From Photobiology to Dynamic Lighting Strategies in Greenhouse Production

Greenhouse lighting has traditionally followed fixed schedules, treating illumination as a static input rather than a responsive tool. Recent advances in photobiology, however, reveal that both light intensity and spectral composition directly influence photosynthesis, morphology, and nutrient profiles. By quantifying these relationships, growers can move beyond simple wattage calculations to precise photon management that matches each growth stage. This scientific pivot transforms lighting from a cost center into a lever for yield optimization, especially as crops such as strawberries and tomatoes demand nuanced light cues for quality and productivity.

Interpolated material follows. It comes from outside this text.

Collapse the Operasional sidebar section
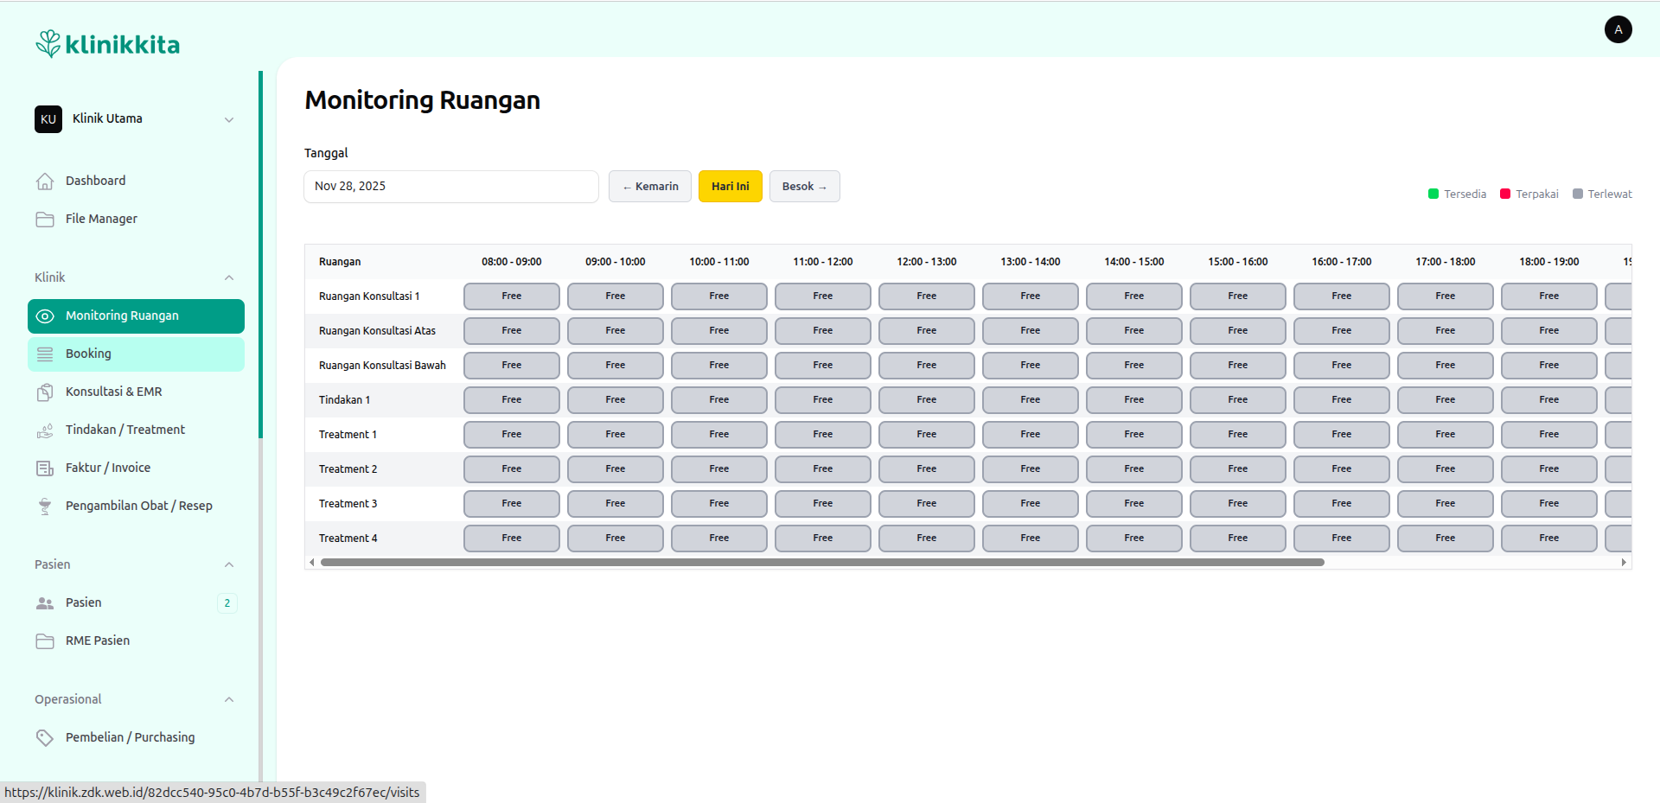Image resolution: width=1660 pixels, height=803 pixels. [x=229, y=699]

RED Horticulture operationalizes this insight through its MyRED platform, which fuses sensor data, crop models, and energy metrics into an intuitive dashboard. Growers can define “light recipes” that adjust intensity and spectrum in real time, responding to diurnal fluctuations and developmental milestones. Automated controls execute these recipes without manual intervention, smoothing light levels and preventing over‑illumination. The result is a measurable reduction in kilowatt‑hour consumption, because the system only delivers photons when the plant can use them efficiently. This data‑driven loop also generates performance reports that help fine‑tune future cycles.

Beyond the field, RED’s Photobiology and Agronomy Research Center (PARC) validates lighting protocols under controlled conditions before they reach commercial growers. By publishing trial outcomes, the company accelerates industry adoption of precision lighting across diverse crops and climates. The combination of scientific rigor, scalable software, and energy‑saving hardware positions dynamic lighting as a cornerstone of sustainable greenhouse agriculture, promising lower carbon footprints while meeting rising consumer demand for locally produced, high‑quality produce.